▸ **Records for locating described items**
begin

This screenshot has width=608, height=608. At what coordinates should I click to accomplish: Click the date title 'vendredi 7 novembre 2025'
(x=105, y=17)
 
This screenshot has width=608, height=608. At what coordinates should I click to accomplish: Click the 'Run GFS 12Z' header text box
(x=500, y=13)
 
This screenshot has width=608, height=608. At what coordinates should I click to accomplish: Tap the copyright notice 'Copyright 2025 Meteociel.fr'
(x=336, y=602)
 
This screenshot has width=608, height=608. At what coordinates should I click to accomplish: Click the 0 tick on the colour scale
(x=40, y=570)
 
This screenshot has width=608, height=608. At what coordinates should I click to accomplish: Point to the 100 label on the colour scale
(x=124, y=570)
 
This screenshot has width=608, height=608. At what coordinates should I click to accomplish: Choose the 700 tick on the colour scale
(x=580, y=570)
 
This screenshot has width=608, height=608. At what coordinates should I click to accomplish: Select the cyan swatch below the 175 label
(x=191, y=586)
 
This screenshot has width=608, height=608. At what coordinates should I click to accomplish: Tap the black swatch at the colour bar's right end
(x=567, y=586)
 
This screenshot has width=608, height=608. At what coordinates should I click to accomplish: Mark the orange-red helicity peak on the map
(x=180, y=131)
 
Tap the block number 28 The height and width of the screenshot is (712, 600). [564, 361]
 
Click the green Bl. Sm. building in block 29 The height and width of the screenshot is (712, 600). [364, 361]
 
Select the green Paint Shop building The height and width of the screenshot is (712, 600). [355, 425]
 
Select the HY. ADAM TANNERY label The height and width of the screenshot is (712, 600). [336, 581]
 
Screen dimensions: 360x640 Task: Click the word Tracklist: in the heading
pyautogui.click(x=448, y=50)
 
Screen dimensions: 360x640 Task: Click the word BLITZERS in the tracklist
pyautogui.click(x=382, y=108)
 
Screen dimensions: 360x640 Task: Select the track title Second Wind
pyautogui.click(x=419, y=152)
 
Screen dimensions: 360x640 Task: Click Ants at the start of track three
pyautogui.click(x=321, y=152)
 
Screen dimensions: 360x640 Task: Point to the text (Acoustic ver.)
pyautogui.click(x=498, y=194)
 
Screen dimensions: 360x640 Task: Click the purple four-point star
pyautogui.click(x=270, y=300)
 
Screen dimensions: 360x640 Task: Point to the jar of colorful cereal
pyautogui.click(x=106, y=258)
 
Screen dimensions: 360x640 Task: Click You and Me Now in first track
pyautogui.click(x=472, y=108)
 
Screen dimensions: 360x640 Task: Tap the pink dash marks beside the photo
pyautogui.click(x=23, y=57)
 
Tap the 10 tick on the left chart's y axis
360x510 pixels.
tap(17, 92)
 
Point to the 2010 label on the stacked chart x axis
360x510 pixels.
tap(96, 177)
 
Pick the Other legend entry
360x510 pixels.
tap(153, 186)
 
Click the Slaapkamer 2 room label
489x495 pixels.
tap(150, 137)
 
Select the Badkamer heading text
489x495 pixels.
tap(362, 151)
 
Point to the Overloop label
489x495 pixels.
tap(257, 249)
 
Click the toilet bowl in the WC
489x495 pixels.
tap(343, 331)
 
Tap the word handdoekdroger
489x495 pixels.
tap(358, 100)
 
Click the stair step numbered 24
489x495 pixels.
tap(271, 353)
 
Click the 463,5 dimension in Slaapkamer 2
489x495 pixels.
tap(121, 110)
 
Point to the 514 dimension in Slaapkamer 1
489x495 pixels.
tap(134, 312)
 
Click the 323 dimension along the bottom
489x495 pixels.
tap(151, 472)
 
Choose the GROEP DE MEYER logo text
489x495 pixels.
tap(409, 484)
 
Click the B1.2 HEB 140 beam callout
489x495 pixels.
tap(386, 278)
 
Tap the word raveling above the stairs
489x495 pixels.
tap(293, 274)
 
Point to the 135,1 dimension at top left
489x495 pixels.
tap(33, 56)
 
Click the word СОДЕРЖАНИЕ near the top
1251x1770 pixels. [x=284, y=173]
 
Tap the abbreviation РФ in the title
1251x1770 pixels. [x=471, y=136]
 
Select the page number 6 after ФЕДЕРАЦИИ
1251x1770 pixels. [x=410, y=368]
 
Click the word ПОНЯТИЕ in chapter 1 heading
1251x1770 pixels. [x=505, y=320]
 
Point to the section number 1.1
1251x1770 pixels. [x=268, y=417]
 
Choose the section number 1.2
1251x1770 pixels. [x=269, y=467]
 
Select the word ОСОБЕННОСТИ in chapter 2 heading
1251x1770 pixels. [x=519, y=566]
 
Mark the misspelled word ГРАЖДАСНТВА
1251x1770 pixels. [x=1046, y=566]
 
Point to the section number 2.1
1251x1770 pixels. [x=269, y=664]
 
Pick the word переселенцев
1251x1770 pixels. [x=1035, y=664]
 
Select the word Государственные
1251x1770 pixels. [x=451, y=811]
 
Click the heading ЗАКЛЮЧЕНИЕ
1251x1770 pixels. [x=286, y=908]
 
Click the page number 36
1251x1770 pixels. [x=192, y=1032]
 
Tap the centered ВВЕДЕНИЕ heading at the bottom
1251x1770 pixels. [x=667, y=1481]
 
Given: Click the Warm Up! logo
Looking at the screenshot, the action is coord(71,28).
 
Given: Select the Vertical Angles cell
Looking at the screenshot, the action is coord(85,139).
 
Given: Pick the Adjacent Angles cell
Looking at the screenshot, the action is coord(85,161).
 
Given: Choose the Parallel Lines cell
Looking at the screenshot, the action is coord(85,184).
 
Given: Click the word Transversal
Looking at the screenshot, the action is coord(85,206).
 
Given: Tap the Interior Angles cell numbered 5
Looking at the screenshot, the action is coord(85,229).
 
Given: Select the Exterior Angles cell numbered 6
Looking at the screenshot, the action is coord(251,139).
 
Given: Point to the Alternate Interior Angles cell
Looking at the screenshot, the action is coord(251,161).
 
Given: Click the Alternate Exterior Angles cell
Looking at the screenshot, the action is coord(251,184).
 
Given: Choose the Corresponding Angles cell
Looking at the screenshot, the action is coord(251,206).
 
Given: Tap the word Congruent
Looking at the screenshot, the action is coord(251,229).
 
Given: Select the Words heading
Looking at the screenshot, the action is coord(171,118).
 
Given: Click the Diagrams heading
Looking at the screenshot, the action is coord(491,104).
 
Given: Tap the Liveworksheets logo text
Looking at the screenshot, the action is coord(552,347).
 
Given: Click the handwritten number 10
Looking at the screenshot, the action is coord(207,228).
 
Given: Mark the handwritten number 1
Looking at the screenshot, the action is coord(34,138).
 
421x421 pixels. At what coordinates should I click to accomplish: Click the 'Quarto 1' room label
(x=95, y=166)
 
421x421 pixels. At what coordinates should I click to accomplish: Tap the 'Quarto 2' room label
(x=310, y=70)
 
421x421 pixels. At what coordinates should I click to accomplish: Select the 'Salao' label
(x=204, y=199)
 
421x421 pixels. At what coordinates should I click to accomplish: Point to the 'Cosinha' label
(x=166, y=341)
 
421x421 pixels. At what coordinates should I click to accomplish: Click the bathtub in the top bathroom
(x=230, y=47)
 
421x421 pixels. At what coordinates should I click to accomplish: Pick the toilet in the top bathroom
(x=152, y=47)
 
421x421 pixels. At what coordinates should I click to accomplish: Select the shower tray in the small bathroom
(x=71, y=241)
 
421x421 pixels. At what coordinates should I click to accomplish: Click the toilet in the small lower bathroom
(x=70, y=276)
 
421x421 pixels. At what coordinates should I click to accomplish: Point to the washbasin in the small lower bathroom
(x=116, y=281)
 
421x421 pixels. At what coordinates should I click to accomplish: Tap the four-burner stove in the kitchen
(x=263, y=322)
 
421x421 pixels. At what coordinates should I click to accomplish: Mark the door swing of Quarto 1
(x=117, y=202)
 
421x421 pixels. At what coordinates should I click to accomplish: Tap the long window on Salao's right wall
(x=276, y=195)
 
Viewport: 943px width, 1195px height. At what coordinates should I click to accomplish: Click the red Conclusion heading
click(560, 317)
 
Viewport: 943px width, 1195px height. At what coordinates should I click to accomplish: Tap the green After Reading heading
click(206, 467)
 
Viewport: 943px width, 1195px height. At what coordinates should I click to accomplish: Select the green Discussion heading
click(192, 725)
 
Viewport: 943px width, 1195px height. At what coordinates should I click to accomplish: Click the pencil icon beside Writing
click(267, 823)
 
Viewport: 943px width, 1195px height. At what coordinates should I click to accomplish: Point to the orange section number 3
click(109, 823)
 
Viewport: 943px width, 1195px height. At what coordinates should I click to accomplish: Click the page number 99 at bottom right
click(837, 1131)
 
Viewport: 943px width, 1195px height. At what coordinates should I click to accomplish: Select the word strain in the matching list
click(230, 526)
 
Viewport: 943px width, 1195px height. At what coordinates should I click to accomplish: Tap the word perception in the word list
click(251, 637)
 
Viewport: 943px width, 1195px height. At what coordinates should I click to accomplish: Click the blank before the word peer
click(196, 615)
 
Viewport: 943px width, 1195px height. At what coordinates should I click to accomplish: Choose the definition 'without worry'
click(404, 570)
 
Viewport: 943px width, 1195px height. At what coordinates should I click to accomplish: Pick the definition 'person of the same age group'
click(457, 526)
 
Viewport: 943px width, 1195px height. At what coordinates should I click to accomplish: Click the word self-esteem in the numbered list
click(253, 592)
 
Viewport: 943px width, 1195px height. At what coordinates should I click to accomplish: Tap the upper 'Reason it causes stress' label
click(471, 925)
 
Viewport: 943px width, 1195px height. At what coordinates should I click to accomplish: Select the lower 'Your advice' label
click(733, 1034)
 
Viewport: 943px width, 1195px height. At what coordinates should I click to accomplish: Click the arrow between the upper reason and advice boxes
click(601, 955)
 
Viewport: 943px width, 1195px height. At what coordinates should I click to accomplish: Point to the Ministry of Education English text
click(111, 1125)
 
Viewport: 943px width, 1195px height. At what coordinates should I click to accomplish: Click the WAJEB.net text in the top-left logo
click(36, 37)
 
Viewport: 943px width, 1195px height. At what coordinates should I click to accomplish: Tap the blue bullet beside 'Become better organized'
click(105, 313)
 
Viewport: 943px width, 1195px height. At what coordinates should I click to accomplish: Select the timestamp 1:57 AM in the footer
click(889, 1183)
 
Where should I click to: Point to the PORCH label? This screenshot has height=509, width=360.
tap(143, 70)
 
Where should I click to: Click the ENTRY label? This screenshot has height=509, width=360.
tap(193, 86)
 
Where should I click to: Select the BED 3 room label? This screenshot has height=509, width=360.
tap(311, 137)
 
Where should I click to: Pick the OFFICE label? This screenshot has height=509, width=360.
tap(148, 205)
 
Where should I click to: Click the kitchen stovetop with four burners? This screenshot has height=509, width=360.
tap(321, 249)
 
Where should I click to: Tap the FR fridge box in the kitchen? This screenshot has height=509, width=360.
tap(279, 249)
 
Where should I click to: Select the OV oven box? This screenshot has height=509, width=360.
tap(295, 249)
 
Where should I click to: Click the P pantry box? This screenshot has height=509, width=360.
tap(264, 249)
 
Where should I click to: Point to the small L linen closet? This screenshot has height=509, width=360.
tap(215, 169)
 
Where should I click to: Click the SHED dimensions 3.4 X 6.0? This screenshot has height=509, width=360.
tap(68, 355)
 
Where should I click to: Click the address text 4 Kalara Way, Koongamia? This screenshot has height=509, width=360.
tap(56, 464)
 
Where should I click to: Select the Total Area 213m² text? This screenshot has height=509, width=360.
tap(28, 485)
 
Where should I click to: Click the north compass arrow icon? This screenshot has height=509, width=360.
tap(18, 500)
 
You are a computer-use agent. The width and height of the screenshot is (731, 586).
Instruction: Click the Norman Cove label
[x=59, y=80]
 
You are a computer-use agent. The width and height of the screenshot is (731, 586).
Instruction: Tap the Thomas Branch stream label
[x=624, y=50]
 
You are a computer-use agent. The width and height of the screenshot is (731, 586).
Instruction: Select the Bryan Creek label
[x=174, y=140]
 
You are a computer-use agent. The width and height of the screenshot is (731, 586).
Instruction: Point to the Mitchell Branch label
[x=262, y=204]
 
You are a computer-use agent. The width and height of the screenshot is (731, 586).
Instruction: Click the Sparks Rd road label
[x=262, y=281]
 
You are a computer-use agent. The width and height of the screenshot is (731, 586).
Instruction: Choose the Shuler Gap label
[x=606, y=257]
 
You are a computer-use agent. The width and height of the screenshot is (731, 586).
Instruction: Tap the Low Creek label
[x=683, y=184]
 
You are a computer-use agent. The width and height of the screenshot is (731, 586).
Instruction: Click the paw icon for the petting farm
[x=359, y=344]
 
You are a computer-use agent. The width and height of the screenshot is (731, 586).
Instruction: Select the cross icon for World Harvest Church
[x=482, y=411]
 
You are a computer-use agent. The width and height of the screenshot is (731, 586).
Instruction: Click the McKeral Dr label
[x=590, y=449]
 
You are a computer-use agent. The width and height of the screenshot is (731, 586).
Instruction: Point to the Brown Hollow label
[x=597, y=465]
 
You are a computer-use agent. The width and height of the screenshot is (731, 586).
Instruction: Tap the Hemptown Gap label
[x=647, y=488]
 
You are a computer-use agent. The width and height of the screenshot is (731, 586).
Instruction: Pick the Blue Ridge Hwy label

end

▸ **What is expected**
Can you update the records starting at the line that contains "Point to the 135,1 dimension at top left" and ending at the line that contains "1251x1770 pixels. [x=667, y=1481]" by changing "section number" to "section numeral" everywhere it occurs, leaving all else the same, and return only those lines?

▸ **Exercise solution**
Point to the 135,1 dimension at top left
489x495 pixels.
tap(33, 56)
 
Click the word СОДЕРЖАНИЕ near the top
1251x1770 pixels. [x=284, y=173]
 
Tap the abbreviation РФ in the title
1251x1770 pixels. [x=471, y=136]
 
Select the page number 6 after ФЕДЕРАЦИИ
1251x1770 pixels. [x=410, y=368]
 
Click the word ПОНЯТИЕ in chapter 1 heading
1251x1770 pixels. [x=505, y=320]
 
Point to the section numeral 1.1
1251x1770 pixels. [x=268, y=417]
 
Choose the section numeral 1.2
1251x1770 pixels. [x=269, y=467]
 
Select the word ОСОБЕННОСТИ in chapter 2 heading
1251x1770 pixels. [x=519, y=566]
 
Mark the misspelled word ГРАЖДАСНТВА
1251x1770 pixels. [x=1046, y=566]
 
Point to the section numeral 2.1
1251x1770 pixels. [x=269, y=664]
 
Pick the word переселенцев
1251x1770 pixels. [x=1035, y=664]
 
Select the word Государственные
1251x1770 pixels. [x=451, y=811]
 
Click the heading ЗАКЛЮЧЕНИЕ
1251x1770 pixels. [x=286, y=908]
 
Click the page number 36
1251x1770 pixels. [x=192, y=1032]
 
Tap the centered ВВЕДЕНИЕ heading at the bottom
1251x1770 pixels. [x=667, y=1481]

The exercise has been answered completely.